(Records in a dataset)
------------------------------------------------------------------------
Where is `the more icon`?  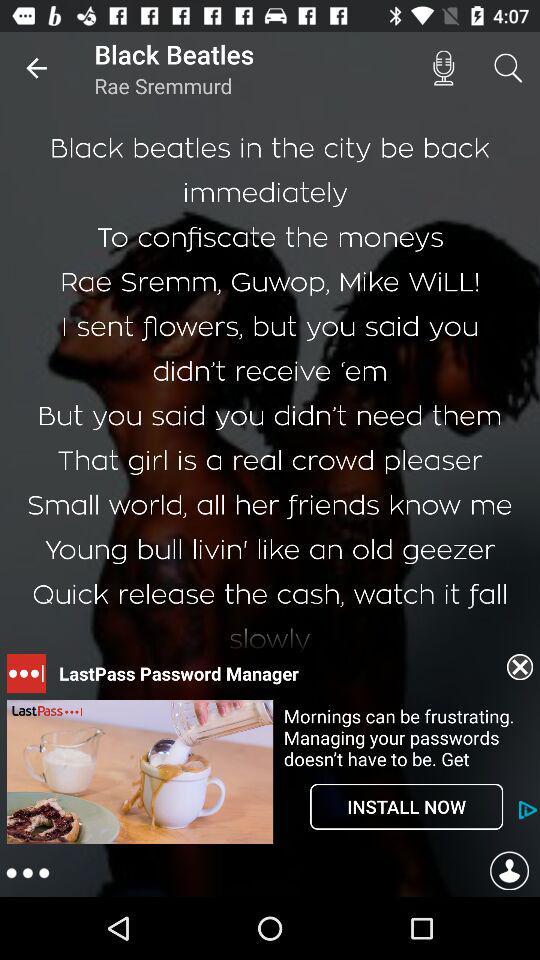
the more icon is located at coordinates (26, 872).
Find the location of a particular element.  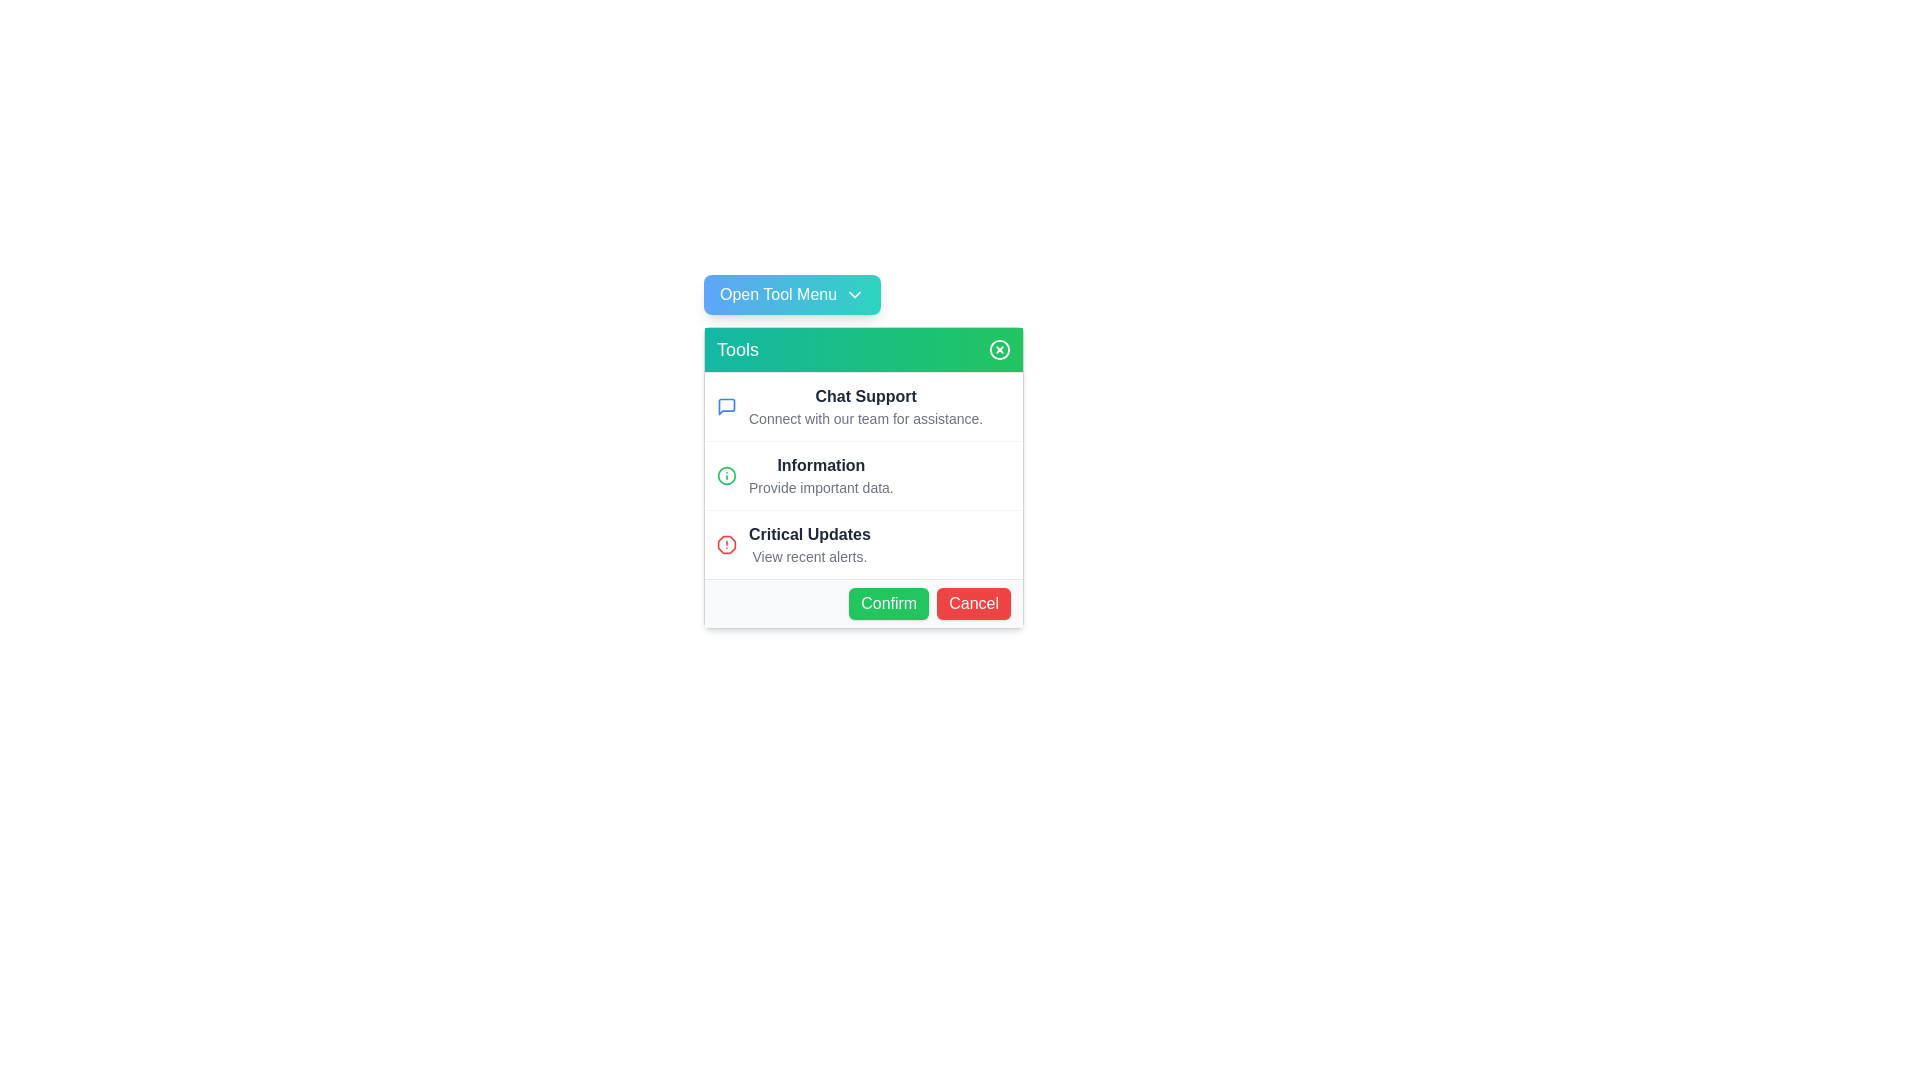

the 'Information' button-like list item, which is the second option under the 'Tools' menu is located at coordinates (864, 478).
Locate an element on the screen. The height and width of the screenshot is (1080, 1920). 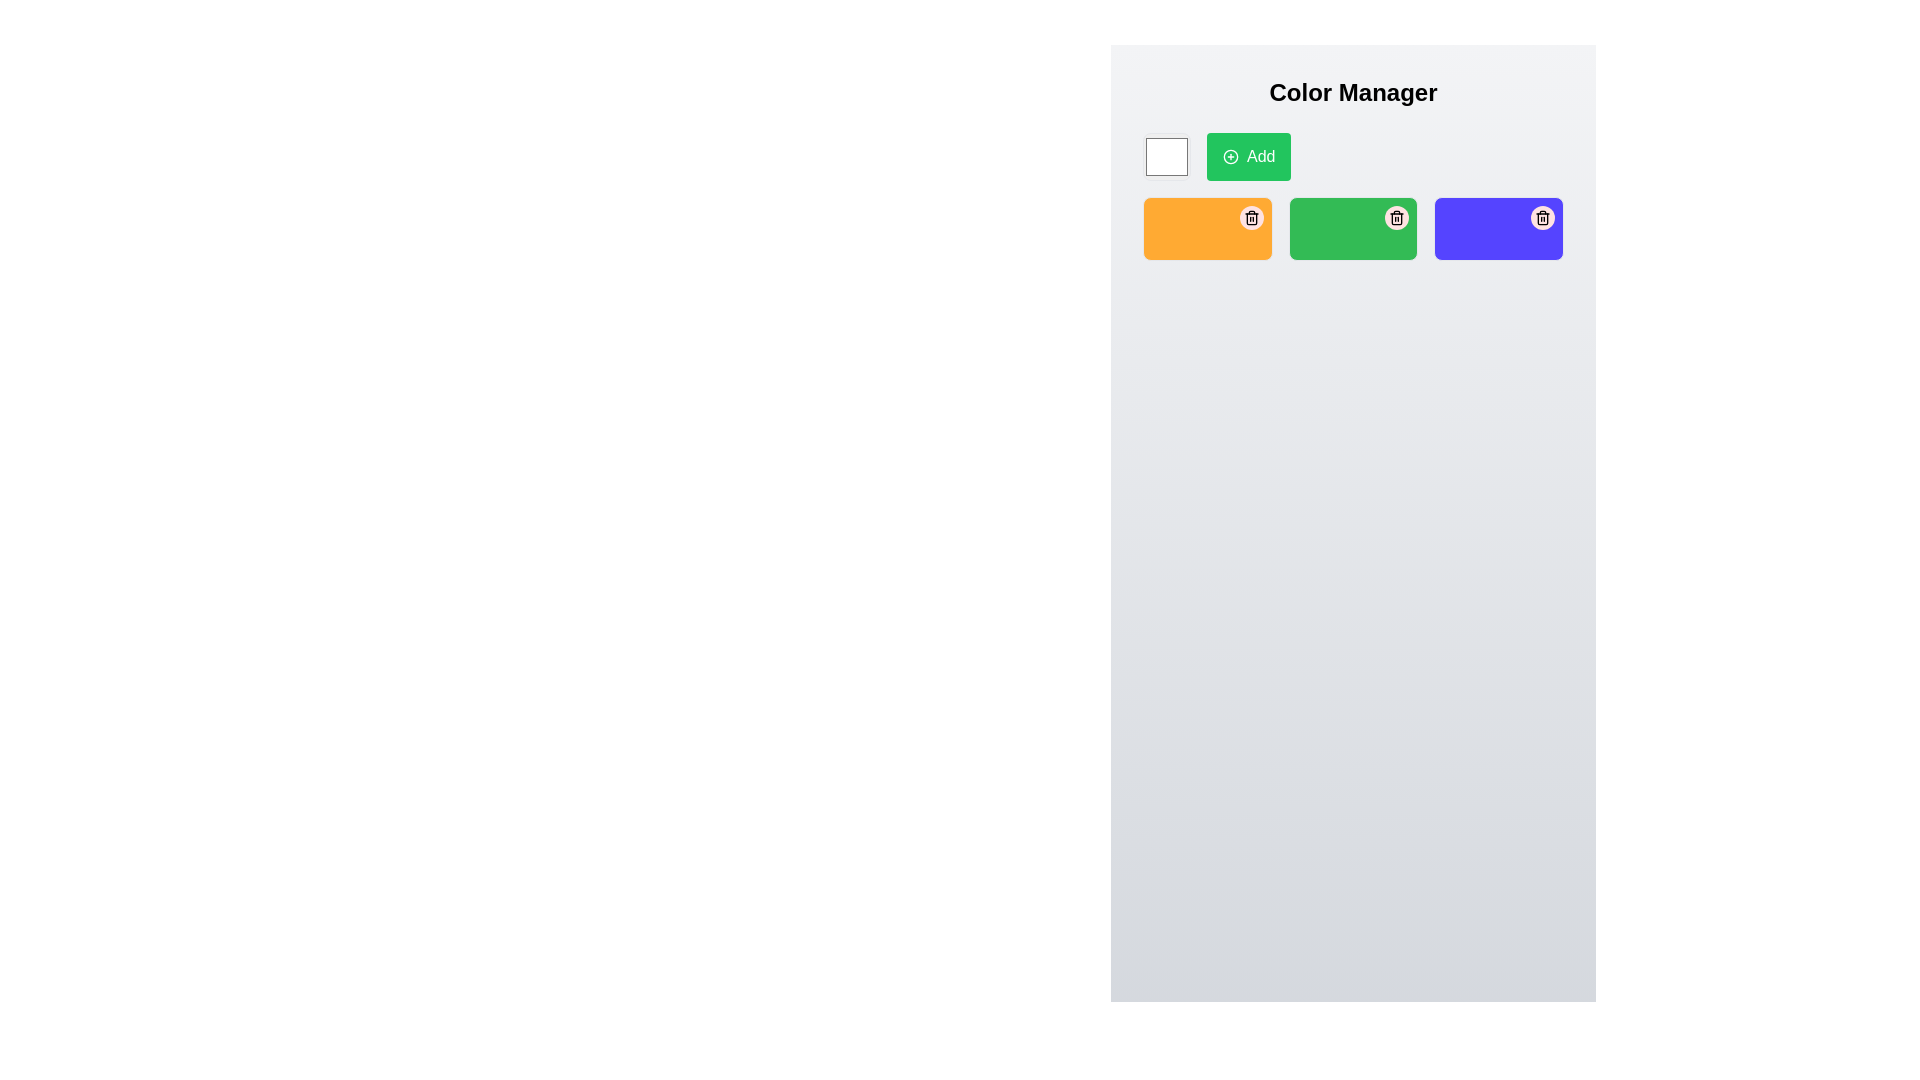
the trashcan icon button located in the top-right corner of the green card is located at coordinates (1396, 218).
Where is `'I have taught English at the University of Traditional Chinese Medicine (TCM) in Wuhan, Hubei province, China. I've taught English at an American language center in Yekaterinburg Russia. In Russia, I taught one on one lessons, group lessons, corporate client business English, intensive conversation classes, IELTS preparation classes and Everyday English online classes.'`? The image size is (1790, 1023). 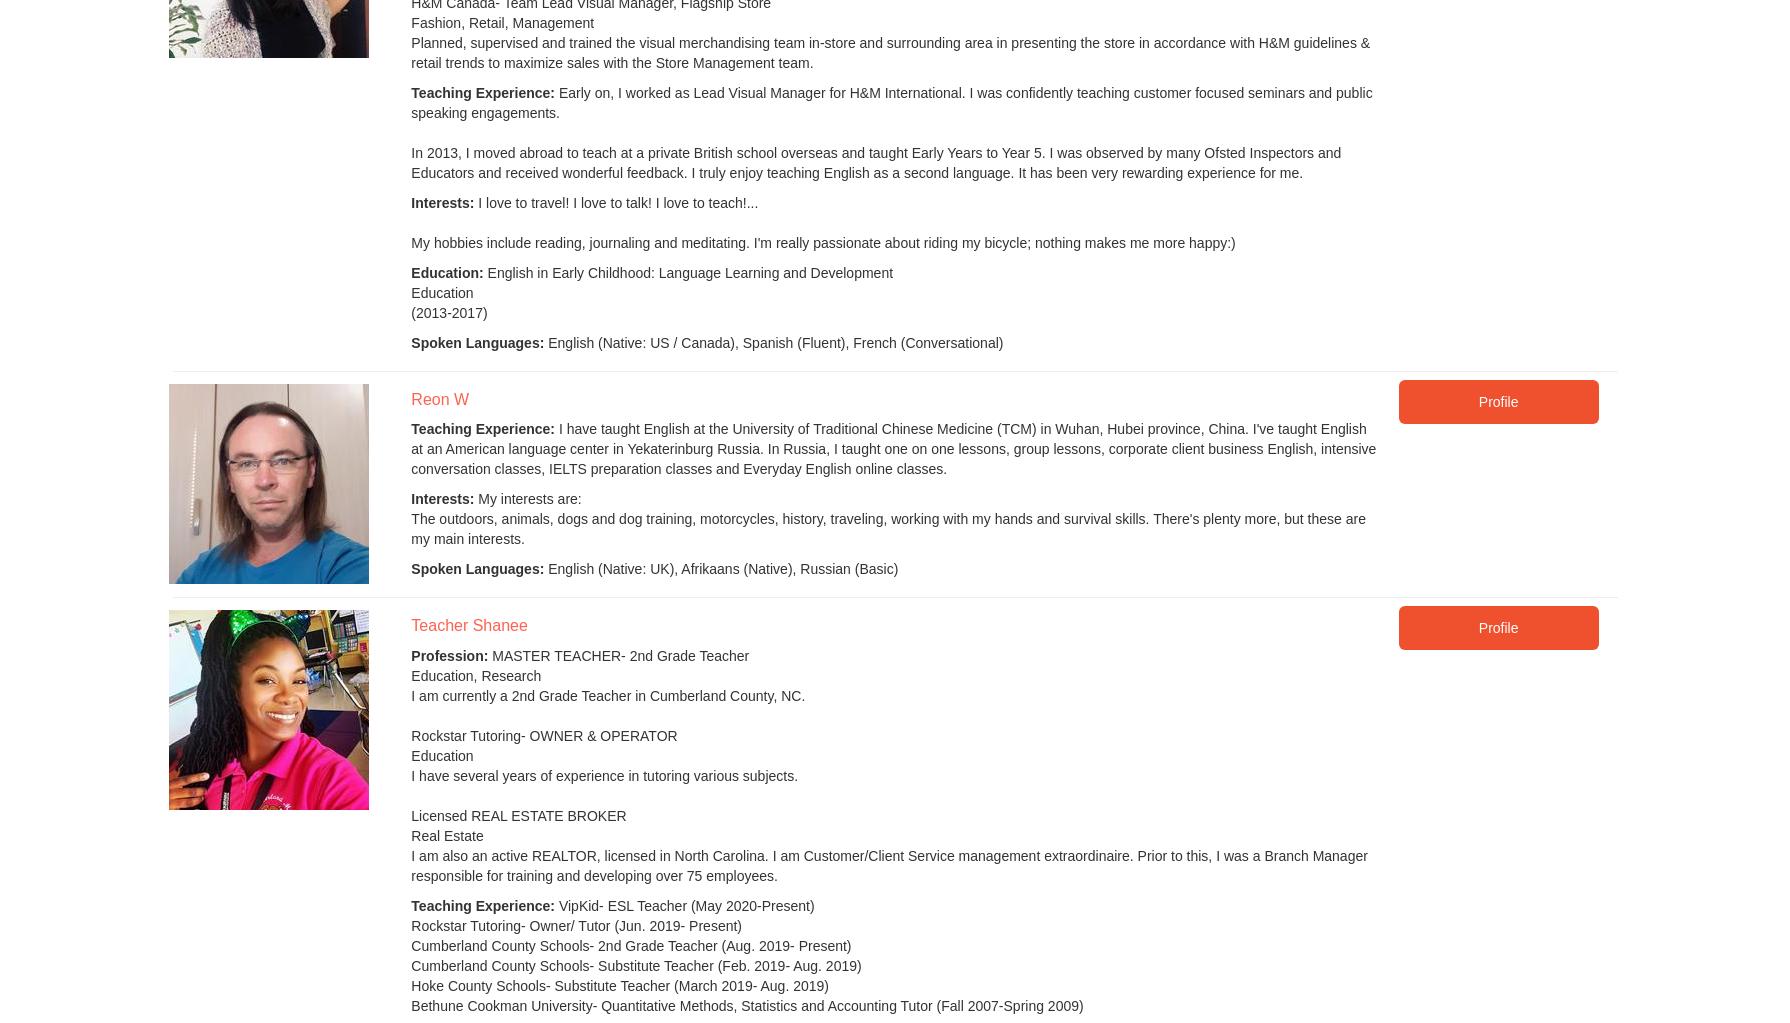
'I have taught English at the University of Traditional Chinese Medicine (TCM) in Wuhan, Hubei province, China. I've taught English at an American language center in Yekaterinburg Russia. In Russia, I taught one on one lessons, group lessons, corporate client business English, intensive conversation classes, IELTS preparation classes and Everyday English online classes.' is located at coordinates (892, 447).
------------------------------------------------------------------------
__Task description__.
Render every line of the records above as a Markdown table with the columns "No." and "Line," numbering the rows and skipping blank lines. Leave the pictures out.

__Answer to this problem__.
| No. | Line |
|---|---|
| 1 | Where is `the more icon`?   |
| 2 | the more icon is located at coordinates (26, 872). |
| 3 | Find the location of a particular element.   |
| 4 | the 'Information' button-like list item, which is the second option under the 'Tools' menu is located at coordinates (864, 478). |
| 5 | Locate an element on the screen. The height and width of the screenshot is (1080, 1920).  |
| 6 | the trashcan icon button located in the top-right corner of the green card is located at coordinates (1396, 218). |
| 7 | Where is `'I have taught English at the University of Traditional Chinese Medicine (TCM) in Wuhan, Hubei province, China. I've taught English at an American language center in Yekaterinburg Russia. In Russia, I taught one on one lessons, group lessons, corporate client business English, intensive conversation classes, IELTS preparation classes and Everyday English online classes.'`? The image size is (1790, 1023).  |
| 8 | 'I have taught English at the University of Traditional Chinese Medicine (TCM) in Wuhan, Hubei province, China. I've taught English at an American language center in Yekaterinburg Russia. In Russia, I taught one on one lessons, group lessons, corporate client business English, intensive conversation classes, IELTS preparation classes and Everyday English online classes.' is located at coordinates (892, 447). |